Top of EXTRACT PROVIDED
December 28, 2015

Federal Circuit Court Decisions For Week Ending December 18, 2015

Openwave Systems, Inc. v. Apple Inc., No.2015-1108 (December 15, 2015) (Precedential) (3-0) Patent Nos. 6,405,037, 6,430,409, and 6,625,447

Key point(s):

  • Disavowal of claim scope, while a high bar, may be found through repeated disparagement of the prior art in the specification.
  • The specification needs to make clear that the invention does not include a particular feature.

Sightsound Technologies v. Apple, Inc., Nos. 2015-1159, 2015-1160 (December 15, 2015) (Precedential) (3-0) Patent Nos. 5,966,440 and 5,191,573

Key point(s):

  • Decisions related to the institution or initiations of covered business method review by the Board are not appealable, but the final result of the review is appealable.
  • The specification acts as a dictionary when it expressly defines terms used in the claims or when it defines terms by implication.

Synqor, Inc. v. Artesyn Technologies, No. 2014-1459 (December 16, 2015) (Nonprecedential)
Bottom of EXTRACT PROVIDED
Top of ENTRIES SUPPLIED
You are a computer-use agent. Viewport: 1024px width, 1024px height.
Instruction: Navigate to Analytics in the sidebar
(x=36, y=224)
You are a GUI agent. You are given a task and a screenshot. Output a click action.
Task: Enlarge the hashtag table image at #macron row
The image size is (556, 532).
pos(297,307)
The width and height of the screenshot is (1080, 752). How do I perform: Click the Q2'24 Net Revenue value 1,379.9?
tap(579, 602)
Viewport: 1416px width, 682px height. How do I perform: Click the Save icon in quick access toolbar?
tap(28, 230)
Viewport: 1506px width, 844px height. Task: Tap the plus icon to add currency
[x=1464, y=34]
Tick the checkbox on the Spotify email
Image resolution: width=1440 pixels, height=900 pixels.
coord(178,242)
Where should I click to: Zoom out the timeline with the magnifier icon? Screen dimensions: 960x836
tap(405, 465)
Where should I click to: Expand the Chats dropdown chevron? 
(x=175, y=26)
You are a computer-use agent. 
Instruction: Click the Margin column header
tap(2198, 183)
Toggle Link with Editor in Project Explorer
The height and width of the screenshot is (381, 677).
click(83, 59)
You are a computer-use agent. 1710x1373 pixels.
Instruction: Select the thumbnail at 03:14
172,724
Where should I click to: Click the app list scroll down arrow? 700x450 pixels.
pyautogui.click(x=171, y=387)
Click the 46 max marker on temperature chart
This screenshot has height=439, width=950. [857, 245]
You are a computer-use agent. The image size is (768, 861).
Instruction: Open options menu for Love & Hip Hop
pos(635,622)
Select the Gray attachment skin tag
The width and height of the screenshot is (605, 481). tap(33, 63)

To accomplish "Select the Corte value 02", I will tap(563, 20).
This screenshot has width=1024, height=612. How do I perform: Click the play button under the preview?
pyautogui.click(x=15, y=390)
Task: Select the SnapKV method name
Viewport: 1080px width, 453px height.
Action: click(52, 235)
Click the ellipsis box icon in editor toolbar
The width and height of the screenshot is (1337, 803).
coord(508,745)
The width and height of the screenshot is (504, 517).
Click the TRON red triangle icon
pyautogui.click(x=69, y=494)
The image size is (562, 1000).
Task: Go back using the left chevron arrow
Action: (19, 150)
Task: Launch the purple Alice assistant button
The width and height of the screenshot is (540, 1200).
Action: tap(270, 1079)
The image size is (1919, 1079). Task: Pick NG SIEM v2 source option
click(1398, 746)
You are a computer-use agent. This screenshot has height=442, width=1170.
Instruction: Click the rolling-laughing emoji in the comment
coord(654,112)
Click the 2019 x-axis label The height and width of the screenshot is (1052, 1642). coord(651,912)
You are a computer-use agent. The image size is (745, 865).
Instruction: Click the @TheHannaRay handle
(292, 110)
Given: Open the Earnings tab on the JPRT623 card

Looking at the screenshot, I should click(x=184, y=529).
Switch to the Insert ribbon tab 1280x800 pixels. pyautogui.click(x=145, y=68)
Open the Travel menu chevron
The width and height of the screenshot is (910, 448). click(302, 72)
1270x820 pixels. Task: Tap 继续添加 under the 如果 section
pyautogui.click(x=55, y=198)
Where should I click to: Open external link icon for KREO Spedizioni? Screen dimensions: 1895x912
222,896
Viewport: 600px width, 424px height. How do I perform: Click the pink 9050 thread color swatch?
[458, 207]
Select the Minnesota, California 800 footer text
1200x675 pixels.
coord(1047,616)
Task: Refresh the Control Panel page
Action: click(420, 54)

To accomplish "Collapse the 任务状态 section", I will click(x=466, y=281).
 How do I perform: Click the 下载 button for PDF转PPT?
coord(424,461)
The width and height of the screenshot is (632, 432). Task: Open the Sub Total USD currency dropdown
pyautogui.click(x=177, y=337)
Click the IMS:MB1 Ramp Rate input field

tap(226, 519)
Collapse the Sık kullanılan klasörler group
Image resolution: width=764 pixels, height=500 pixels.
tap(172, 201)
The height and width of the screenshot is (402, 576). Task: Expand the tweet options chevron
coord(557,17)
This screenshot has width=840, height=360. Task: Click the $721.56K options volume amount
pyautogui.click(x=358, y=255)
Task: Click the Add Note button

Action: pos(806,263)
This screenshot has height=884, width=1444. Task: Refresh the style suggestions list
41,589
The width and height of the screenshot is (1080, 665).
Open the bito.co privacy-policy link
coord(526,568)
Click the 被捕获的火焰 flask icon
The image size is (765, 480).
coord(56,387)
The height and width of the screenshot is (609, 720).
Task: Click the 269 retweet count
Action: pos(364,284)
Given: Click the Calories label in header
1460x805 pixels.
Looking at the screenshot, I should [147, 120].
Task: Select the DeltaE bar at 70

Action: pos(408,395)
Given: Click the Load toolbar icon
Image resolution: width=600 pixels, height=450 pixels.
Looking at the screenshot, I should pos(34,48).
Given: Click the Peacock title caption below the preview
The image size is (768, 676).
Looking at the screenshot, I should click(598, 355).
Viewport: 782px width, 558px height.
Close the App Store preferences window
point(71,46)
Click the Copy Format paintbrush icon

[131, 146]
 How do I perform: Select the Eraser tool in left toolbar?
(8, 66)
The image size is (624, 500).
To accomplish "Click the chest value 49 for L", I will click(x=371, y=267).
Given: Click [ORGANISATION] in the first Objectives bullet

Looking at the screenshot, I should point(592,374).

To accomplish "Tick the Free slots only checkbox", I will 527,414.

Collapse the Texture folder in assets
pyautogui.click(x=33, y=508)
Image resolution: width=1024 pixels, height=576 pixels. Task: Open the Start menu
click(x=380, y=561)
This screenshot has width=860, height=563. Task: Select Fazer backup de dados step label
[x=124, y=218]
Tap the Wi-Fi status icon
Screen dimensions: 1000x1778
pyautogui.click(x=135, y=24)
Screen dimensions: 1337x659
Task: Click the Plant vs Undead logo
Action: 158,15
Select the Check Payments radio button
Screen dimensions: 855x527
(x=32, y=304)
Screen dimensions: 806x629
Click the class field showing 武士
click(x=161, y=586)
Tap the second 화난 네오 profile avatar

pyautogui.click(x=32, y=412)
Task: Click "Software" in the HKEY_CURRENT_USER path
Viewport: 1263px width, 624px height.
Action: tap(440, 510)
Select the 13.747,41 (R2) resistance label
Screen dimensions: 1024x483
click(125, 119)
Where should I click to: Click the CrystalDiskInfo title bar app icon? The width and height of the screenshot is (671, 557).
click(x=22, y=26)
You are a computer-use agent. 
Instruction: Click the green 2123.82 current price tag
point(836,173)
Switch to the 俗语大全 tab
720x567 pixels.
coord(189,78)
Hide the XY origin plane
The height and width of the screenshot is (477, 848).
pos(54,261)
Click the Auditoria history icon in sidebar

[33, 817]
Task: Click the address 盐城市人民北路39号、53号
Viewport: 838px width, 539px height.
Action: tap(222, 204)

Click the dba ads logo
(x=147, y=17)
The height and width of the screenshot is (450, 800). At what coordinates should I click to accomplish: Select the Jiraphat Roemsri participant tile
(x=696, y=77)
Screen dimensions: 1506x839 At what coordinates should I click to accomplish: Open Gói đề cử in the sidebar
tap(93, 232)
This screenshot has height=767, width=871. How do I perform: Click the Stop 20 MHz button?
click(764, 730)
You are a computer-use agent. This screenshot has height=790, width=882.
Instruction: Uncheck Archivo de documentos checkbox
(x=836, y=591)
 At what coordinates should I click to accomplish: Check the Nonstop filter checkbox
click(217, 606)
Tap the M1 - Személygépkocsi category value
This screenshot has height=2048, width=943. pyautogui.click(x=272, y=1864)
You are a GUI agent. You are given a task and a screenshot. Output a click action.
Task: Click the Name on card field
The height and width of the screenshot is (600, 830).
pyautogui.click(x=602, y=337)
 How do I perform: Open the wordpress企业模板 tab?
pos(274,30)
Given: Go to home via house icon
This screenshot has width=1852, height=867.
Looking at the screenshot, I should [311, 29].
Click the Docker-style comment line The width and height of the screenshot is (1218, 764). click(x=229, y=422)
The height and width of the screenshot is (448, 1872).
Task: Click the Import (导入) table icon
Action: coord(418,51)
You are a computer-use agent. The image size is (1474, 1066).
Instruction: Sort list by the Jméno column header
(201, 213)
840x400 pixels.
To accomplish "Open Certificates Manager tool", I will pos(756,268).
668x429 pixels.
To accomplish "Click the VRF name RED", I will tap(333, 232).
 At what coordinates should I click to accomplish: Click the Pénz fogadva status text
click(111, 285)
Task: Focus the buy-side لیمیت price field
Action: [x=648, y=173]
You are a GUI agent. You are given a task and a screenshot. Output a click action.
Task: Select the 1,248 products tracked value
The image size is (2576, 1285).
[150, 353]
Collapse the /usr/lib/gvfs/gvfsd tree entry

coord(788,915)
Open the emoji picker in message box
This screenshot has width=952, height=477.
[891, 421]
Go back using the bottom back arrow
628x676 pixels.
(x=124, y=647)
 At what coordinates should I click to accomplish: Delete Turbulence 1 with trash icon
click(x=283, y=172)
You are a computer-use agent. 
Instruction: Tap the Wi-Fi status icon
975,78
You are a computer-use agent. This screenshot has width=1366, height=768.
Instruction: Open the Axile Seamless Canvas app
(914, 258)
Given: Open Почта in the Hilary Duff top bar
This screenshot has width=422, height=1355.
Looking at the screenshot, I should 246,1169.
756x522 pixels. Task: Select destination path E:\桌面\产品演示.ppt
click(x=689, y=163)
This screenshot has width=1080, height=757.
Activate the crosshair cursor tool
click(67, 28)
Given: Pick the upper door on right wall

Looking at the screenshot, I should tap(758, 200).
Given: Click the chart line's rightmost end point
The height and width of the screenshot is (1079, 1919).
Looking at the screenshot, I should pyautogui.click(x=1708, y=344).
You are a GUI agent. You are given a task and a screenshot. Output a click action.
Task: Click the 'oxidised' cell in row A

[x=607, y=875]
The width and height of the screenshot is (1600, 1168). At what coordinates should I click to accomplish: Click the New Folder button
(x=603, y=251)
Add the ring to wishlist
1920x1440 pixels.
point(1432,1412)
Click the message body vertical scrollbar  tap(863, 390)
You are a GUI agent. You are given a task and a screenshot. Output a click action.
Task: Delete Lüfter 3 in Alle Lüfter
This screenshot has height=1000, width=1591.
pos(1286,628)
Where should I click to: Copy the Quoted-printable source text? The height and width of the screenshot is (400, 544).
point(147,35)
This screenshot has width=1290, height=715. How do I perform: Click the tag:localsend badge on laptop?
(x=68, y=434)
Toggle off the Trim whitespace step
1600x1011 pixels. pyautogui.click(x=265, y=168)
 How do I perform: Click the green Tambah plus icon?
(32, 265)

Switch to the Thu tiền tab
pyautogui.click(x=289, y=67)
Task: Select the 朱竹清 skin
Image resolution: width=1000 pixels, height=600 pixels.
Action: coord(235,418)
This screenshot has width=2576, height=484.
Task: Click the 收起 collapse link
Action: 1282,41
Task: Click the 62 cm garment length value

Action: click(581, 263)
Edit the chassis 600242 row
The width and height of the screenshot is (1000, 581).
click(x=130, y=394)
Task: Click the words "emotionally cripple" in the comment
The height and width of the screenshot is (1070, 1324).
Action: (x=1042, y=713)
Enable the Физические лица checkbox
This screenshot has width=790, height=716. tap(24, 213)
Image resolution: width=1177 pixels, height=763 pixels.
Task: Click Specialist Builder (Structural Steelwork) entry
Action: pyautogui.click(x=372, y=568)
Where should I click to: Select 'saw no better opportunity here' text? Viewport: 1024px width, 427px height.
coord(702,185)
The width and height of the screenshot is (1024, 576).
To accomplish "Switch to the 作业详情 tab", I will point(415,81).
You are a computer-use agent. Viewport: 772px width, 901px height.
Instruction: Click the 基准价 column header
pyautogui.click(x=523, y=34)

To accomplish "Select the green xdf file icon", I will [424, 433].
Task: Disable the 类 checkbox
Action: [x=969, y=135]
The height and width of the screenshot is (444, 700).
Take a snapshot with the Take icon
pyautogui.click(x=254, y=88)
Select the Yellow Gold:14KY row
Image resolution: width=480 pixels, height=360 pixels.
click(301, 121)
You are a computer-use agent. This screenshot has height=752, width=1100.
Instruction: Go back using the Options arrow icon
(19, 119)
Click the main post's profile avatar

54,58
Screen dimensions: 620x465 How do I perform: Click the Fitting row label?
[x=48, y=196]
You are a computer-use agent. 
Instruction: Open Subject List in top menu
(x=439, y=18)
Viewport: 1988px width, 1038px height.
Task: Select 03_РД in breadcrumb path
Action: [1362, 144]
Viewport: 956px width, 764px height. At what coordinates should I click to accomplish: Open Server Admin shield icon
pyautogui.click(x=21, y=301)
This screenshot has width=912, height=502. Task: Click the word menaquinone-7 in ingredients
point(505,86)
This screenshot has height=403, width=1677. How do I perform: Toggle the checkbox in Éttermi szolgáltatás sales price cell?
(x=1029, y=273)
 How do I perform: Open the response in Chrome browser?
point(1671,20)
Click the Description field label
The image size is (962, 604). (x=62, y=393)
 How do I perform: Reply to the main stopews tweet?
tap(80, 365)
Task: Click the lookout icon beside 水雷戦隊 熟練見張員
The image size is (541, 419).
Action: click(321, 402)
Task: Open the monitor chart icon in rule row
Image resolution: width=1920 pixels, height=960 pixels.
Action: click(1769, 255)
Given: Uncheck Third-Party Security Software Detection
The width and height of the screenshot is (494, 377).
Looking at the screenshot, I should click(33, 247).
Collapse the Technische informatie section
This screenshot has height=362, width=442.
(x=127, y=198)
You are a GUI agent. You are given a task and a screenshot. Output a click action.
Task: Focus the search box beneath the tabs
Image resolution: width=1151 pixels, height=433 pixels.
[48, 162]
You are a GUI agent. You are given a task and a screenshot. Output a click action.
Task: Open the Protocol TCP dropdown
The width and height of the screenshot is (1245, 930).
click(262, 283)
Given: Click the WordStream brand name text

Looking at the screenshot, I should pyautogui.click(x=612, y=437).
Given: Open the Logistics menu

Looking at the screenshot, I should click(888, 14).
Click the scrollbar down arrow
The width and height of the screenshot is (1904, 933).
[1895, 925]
Bottom of ENTRIES SUPPLIED
QUESTIONS
A. Turn the paragraph in the Federal Circuit summary that begins "Sightsound Technologies v. Apple" into a list, keeping its main facts.
B. Reproduce the portion of the Federal Circuit summary between "Federal Circuit Court" and "in the specification.", inclusive, keeping it identical to the original.

ANSWERS TO EACH TASK
A.
- Case: Sightsound Technologies v. Apple, Inc.
- Numbers: 2015-1159 and 2015-1160
- Date: December 15, 2015
- Status: Precedential
- Vote: 3-0
- Patents: 5,966,440 and 5,191,573

B.
Federal Circuit Court Decisions For Week Ending December 18, 2015

Openwave Systems, Inc. v. Apple Inc., No.2015-1108 (December 15, 2015) (Precedential) (3-0) Patent Nos. 6,405,037, 6,430,409, and 6,625,447

Key point(s):

  • Disavowal of claim scope, while a high bar, may be found through repeated disparagement of the prior art in the specification.